В Германии было все — издевательства, непосильный труд, голод. Но в Германии не было этого полицая Шкуры. Фамилии настоящей его никто не знал. Просто Шкура. А может, это и была настоящая…
Он приходил каждый день точно к вечерней поверке, останавливался перед строем, спокойно ожидал до конца переклички, потом подымал руки с растопыренными — то шестью, то восемью, а то и всеми десятью — пальцами. Стефка бросала ему короткое «отбирай» и уходила.
Полицай старался, отбирал. Люся, видимо, особенно нравилась ему, потому что он каждый раз тыкал в нее пальцем и бросал сипло:
— Выходи!
Дорога от конюшен до школы тянулась так долго, что не было сил вынести. А может быть, она казалась такой длинной потому, что рядом шагал Шкура?
Люсе он был еще больше противен, чем немецкие офицеры. Те хоть считали себя победителями, хозяевами, а Шкура что?
Потом она упрямо пыталась забыть. Все забыть. «Этого не было, — говорила она себе. — Это мне приснилось. Этого не могло быть». Ей казалось, что она и в самом деле позабыла. Во всяком случае лица офицеров она представляла себе совсем смутно. Но лицо Шкуры…
Когда в первый раз пьяный эсэсовец приказал ей раздеваться тут же, при всех, она вся похолодела. Раздеться? Ни за что!
Офицеры хохотали.
— Пускай эту строптивую девчонку разденет полицай, — предложил один.
Нет, этой дикой сцены ей никогда не забыть!.. Шкура закрыл ей рот. Она впилась зубами в его палец, прокусила до кости.
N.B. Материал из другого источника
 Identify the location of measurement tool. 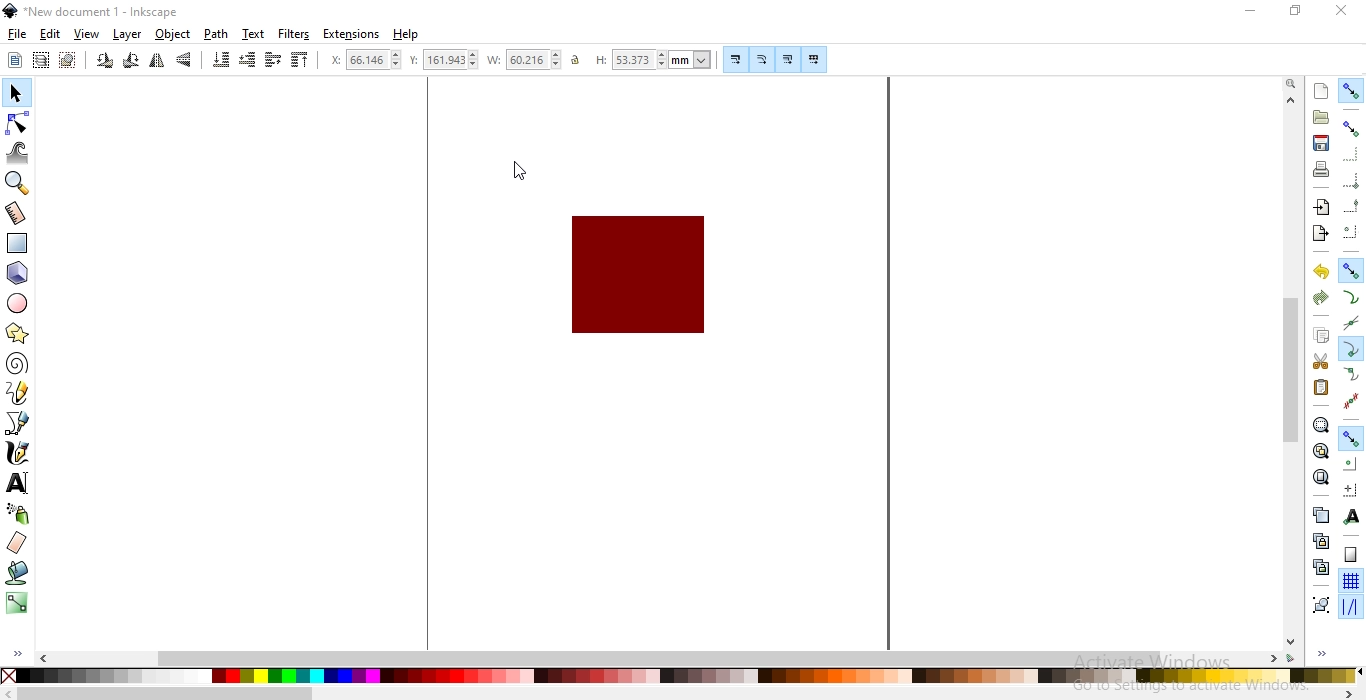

— Я сама! Сама! — закричала и, когда Шкура отпустил, стала швырять ему в лицо свои вещи, одну за другой.
Он так и запомнился ей — посреди комнаты с охапкой ее одежды.
А офицеры смеялись. И Люся тоже вдруг начала смеяться, потом плакать. На душе было пусто и холодно — ни обиды, ни горечи, ни чувства протеста. Она будто закаменела с того вечера. И уже ничем ее нельзя было удивить, растрогать, довести до слез. Это продолжалось очень долго. Даже когда кончилась война и все радовались, у Люси радости не было. Кончилась война? Ну так что ж? Разве не было битком набитых людьми конюшен в совхозе — пересыльной тюрьме, школы в центре села, полицая Шкуры с ее, Люсиной, одеждой в руках? Разве не было страшного лагеря в Равенсбрюке?